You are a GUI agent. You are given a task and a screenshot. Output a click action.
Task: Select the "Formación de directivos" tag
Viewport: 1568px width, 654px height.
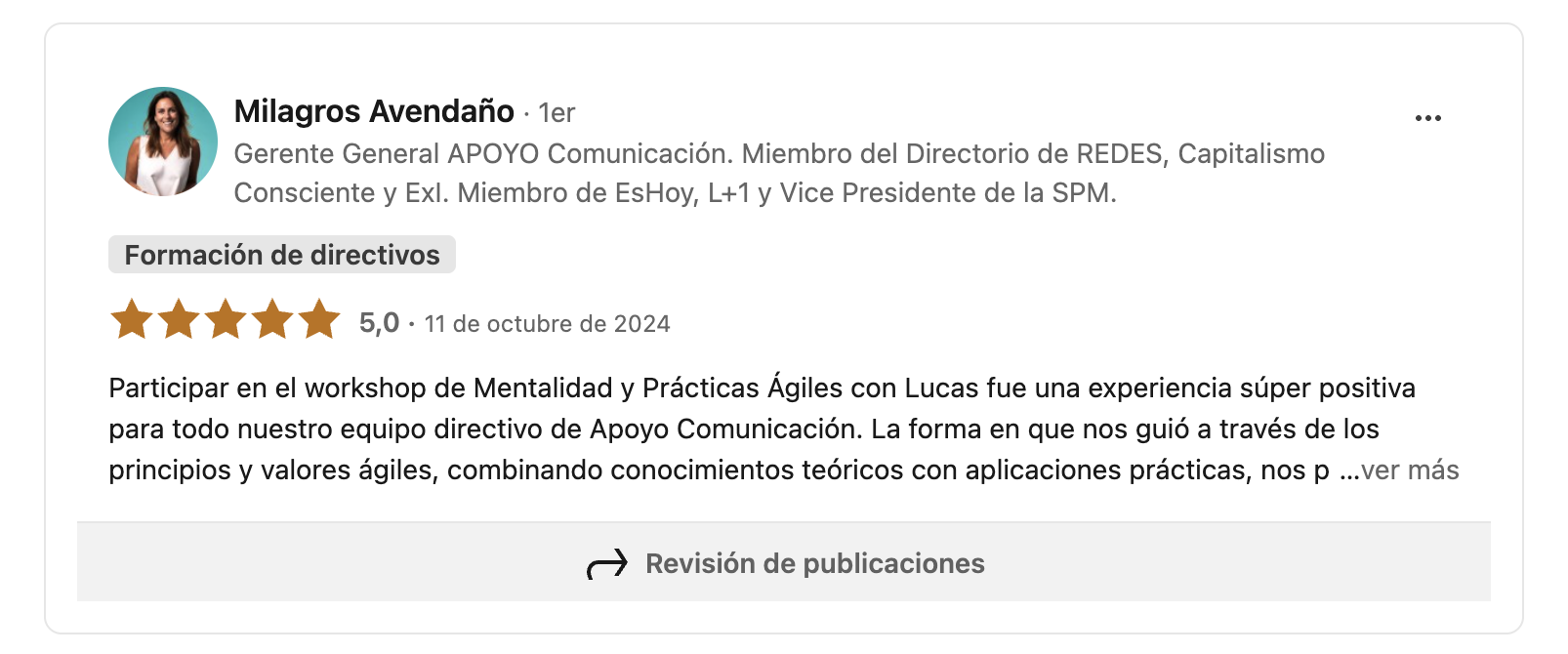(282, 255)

--------------------------------

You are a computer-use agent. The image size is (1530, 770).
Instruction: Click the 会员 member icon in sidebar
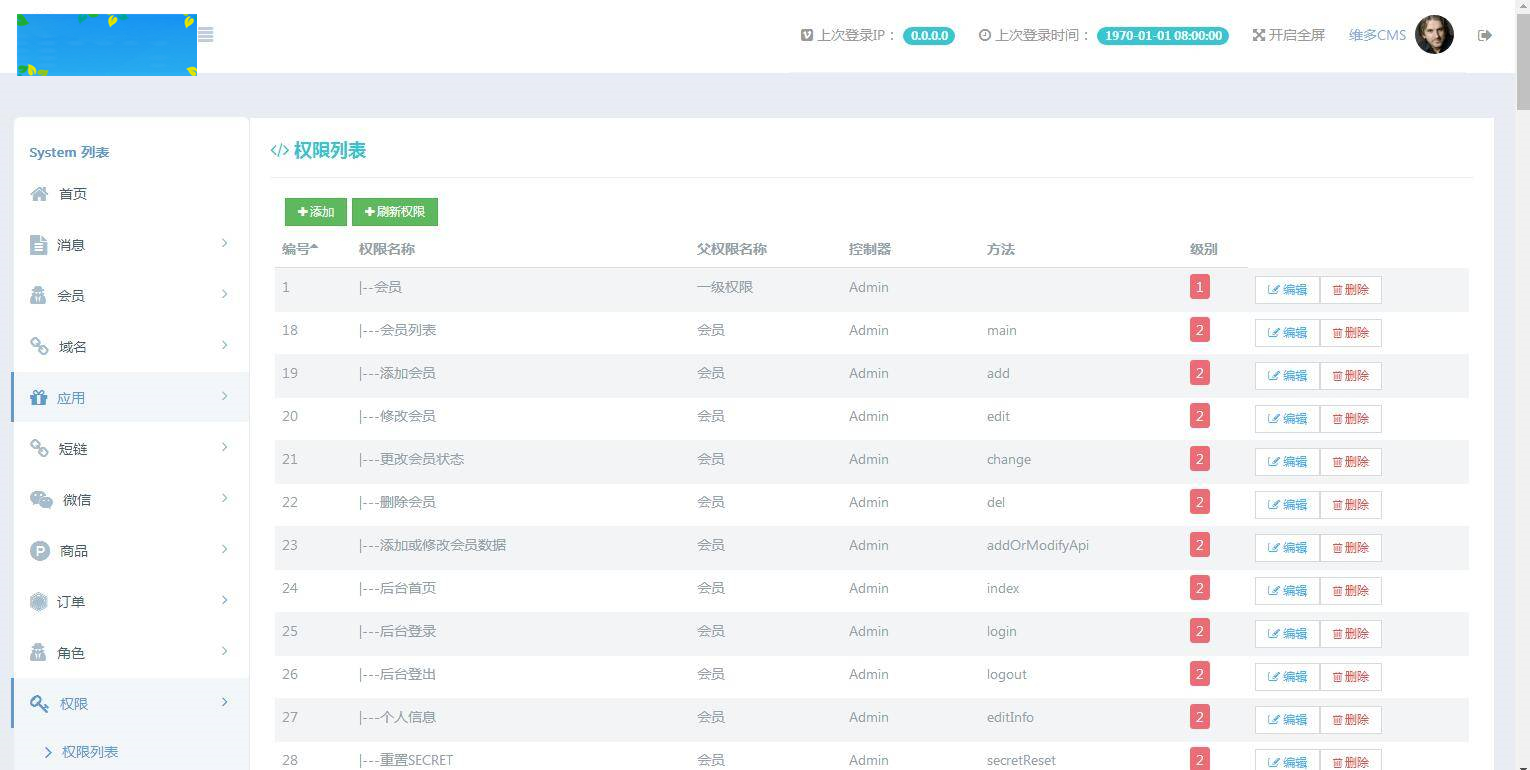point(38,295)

--------------------------------

* _PROBLEM REQUIREMENTS_
Scan the listing for the string "agent" and copy every line that carries it.

* _EXPECTED ANSWER_
You are a GUI agent. You are given a task and a screenshot. Output a click action.
You are a computer-use agent. The image size is (1530, 770).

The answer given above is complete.